Please transcribe only the lines between the one containing "This screenshot has height=481, width=1024." and the end of the records, both ends included, exactly as written; skip every picture.

▶ [Data for analysis]
◇ ◇ ◇ ◇ ◇ ◇ ◇

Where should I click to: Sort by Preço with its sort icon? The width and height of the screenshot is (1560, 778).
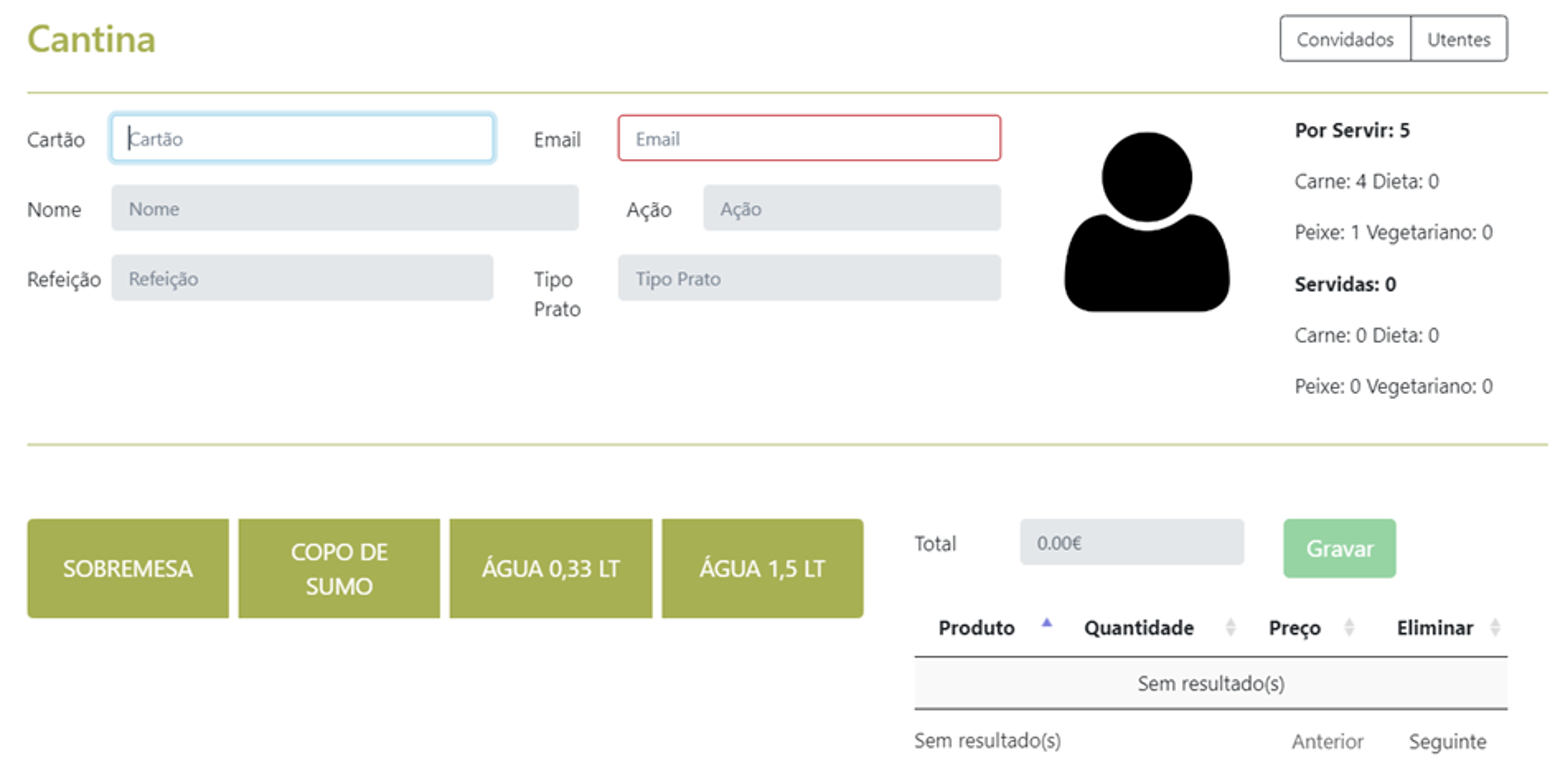coord(1349,627)
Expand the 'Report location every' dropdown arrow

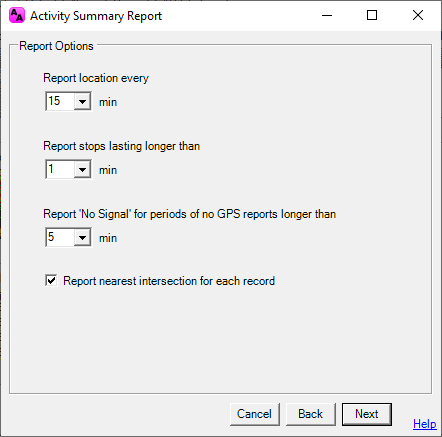point(82,101)
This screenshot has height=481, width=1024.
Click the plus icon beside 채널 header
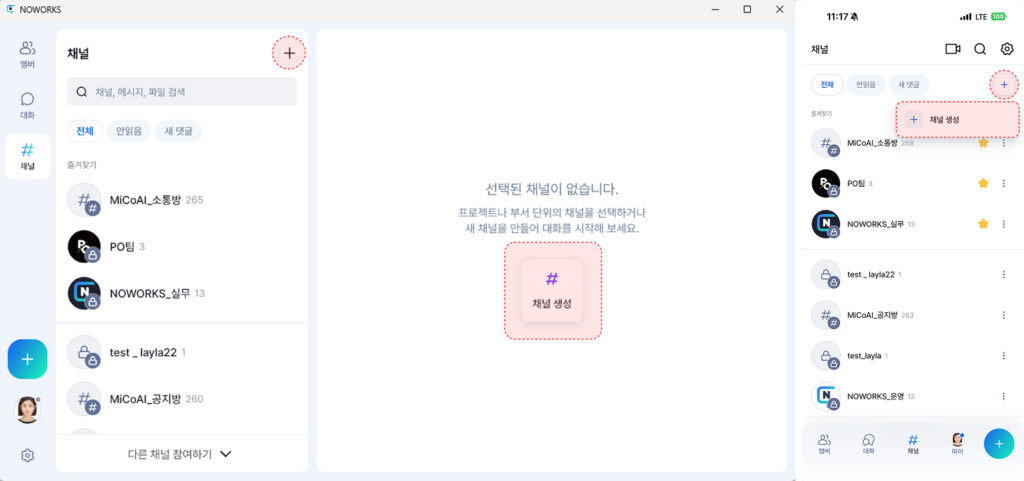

◇ ◇ ◇ ◇ ◇ ◇ ◇

▶ [Answer section]
This screenshot has height=481, width=1024.
Click the plus icon beside 채널 header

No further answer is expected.